In these studies, the anti-tumor efficacy of STF-083010 suggested that in addition to autophagy, the UPR pathway is a promising target to treat PDAC. Sunitinib, among its many functions, is believed to increase the lysosomal pH and inhibition of the lysosomal protease activity [
34]. In addition, it has been hypothesized that sunitinib may also alter the activity of IRE1α and that it is a lysosomotropic agent predominantly sequestered in lysosome compartments, presumably inhibiting lysosomal enzymatic activity [
21]. Since the lysosomal degradation pathway is controlled by the constitutive UPR, we believe directly altering this sequela of ER stress using sunitinib and chloroquine may achieve similar outcomes as UPR inhibitors. In both our in vitro and in vivo studies, sunitinib increased the efficacy of gemcitabine and chloroquine (Figs.
3,
5,
6,
7,
8,
9, and Additional file
4: Figure S4). Ultrastructural analysis of sunitinib treated PDAC cells reveal features of ER expansion and large clusters of multivesicular lysosomal bodies with undigested materials (Fig.

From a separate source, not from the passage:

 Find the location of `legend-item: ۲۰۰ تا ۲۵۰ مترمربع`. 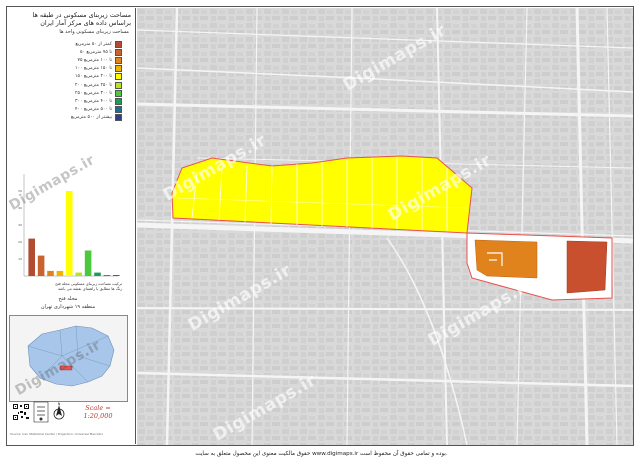

legend-item: ۲۰۰ تا ۲۵۰ مترمربع is located at coordinates (72, 85).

4), indicating that in addition to its other metabolic effects, sunitinib also inhibits late stage autophagy and leads to defective auto-lysosomal degradation. The drastic reduction of lysotracker staining in sunitinib treated cells and the accumulation of large lysosomal bodies further indicates that sunitinib affects lysosomal degradation and contributing to cytotoxicity (Figs.
3,
4,
5). In fact, in our murine model, PDAC tissue exhibited significantly increased apoptosis and reduction in ductal cell growth upon treatment with sunitinib in combination with gemcitabine or chloroquine (Figs.
7 and
8).
In both the orthotopic murine models with in vivo intra-pancreatic transplantation of murine Panc02 and KPCP1 cells, sunitinib showed strong synergy with gemcitabine and chloroquine by significantly increasing tumor response and survival rate (Figs.
7,
8,
9 and Additional file
4: Figure S4). In our survival analysis, the triplet combination of Chemotherapy + sunitinib + chloroquine showed the highest survival rate. Survival was significantly higher than seen in all the monotherapy groups. as well as the combinations of chemotherapy + sunitinib and sunitinib + chloroquine groups (
p < 0.05). In addition, the survival of those treated with the triplet combination was higher than the chemotherapy + chloroquine treatment groups with a
p-value close to 0.05 (
p = 0.054, Panc02 and
p = 0.068, KPCP1 mouse models). We also note that the combination of gemcitabine + chloroquine showed a significantly increased survival and tumor response, compared to the monotherapy groups, as well to treatment with sunitinib + chloroquine (
p < 0.05).
Similar to our findings in these preclinical studies, inhibition of autophagy with hydroxychloroquine alone does not show efficacy as a single agent in the clinical treatment of PDAC [
51]. As PDAC tumors undergo increased ER stress upon chemotherapy treatment, we hypothesized the addition of autophagy inhibition to chemotherapy would improve PDAC response to therapy [
52]. In previously reported clinical studies from our group, the addition of hydroxychloroquine to neoadjuvant chemotherapy improved clinical response parameters compared with chemotherapy alone [
52]. From these current experiments, we further surmise that the concomitant inhibition of the lysosomal-UPR pathway by the addition of sunitinib to chloroquine, would lead to an improved clinical response. Plans to test this clinical hypothesis are underway.